The specter of society’s shift to the right, including young people, is coming back to haunt Western societies. Will Quebec follow the trend? The question should bother the three political parties (CAQ, PLQ and QS), which are holding general meetings at the end of the week.

Italy, twice civilizing, has been the political laboratory of the West for centuries and centuries. And it continues. The right-wing populist and media billionaire Silvio Berlusconi beat the American right-wing populist and media billionaire Donald Trump to power by 30 years. The nationalist conservative Giorgia Meloni took over as leader of the country in 2022. Her “syndrome” is leaving its mark well beyond the Italian peninsula.

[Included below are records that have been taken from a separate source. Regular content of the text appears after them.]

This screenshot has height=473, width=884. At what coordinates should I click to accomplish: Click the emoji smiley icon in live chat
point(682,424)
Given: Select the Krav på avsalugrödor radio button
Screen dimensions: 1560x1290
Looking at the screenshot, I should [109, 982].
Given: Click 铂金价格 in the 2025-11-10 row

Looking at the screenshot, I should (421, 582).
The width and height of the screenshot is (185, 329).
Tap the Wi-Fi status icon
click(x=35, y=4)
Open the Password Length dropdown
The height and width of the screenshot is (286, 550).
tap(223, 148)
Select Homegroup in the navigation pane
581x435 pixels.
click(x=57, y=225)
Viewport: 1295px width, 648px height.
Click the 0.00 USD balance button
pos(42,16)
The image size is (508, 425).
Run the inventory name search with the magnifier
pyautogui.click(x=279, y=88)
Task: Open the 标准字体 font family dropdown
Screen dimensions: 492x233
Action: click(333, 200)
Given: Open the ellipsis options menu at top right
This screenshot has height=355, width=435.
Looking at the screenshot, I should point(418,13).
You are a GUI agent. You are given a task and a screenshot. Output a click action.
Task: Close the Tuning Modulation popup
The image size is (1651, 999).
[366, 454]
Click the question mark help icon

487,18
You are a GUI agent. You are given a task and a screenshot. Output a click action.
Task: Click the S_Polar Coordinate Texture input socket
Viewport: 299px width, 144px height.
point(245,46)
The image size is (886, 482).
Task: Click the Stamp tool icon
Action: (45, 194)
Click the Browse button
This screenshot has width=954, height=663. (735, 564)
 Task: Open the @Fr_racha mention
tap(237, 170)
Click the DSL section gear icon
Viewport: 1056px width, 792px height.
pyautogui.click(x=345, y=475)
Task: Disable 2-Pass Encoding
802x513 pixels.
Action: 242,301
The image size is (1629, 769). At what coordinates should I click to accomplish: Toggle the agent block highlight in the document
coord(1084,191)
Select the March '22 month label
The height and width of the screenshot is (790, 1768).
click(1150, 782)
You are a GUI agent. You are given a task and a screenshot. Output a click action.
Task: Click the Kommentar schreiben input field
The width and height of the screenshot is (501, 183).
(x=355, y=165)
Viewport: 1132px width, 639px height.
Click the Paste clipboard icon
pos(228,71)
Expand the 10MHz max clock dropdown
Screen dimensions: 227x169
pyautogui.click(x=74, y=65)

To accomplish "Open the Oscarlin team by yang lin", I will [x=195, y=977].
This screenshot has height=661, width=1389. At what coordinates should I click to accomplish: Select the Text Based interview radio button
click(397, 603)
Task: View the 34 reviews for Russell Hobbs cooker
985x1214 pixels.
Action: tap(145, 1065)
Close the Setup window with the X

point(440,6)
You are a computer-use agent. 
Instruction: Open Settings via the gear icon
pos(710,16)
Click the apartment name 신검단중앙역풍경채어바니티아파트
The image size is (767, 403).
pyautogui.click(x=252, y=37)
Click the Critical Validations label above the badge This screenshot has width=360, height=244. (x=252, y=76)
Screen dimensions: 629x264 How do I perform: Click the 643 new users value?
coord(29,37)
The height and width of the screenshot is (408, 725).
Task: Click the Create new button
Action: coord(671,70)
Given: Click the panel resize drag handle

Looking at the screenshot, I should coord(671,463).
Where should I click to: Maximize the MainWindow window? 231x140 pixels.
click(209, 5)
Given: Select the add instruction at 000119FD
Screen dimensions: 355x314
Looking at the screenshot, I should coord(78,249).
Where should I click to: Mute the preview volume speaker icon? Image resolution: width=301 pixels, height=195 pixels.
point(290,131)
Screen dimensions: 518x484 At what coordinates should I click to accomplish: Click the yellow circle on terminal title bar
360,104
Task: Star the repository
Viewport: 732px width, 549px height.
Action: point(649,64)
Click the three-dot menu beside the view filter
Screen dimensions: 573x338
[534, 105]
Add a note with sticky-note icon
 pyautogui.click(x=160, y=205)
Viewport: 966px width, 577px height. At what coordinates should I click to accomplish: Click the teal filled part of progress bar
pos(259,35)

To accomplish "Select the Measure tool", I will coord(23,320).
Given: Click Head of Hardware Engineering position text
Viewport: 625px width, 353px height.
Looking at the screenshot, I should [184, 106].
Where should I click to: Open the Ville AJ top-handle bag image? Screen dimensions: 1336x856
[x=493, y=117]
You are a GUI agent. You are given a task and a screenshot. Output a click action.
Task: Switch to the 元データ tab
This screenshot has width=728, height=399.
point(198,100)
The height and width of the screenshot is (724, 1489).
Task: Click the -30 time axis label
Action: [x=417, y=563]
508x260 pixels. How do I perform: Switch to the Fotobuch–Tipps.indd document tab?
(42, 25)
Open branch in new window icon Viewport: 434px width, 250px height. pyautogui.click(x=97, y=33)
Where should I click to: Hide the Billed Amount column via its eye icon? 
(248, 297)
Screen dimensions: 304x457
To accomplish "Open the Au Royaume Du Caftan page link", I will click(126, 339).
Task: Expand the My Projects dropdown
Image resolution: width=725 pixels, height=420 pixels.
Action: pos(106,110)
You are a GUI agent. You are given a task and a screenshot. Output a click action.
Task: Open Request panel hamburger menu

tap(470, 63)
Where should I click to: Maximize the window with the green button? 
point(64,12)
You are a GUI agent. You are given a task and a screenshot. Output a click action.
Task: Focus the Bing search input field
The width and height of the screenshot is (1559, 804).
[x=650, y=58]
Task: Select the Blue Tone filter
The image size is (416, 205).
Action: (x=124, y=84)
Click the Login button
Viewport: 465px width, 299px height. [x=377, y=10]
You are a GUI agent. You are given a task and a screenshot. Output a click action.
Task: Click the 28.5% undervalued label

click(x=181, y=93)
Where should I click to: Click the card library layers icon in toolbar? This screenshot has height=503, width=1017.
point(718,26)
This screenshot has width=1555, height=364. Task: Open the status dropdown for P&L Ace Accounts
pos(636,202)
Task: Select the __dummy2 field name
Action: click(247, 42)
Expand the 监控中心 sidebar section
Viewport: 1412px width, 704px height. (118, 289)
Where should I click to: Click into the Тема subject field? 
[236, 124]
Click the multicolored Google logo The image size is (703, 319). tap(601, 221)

In polls, young Italians still predominantly declare themselves progressive, European and green. All the same, 20% of 18-34 year olds voted for Fratelli d’Italia and for its leader, Mme Meloni, who is the same age as PQ leader Paul St-Pierre Plamondon. This is 6% less than the average of voters, but by adding the votes of the allies of the Lega and Forza Italia, we arrive at a third (33%) of youth support for the national-conservative movement.

This so-called post-populist, identity-based and anti-immigration wave has already reached Sweden, Finland, the Czech Republic and the Netherlands. It also seems ready to flood Germany and France.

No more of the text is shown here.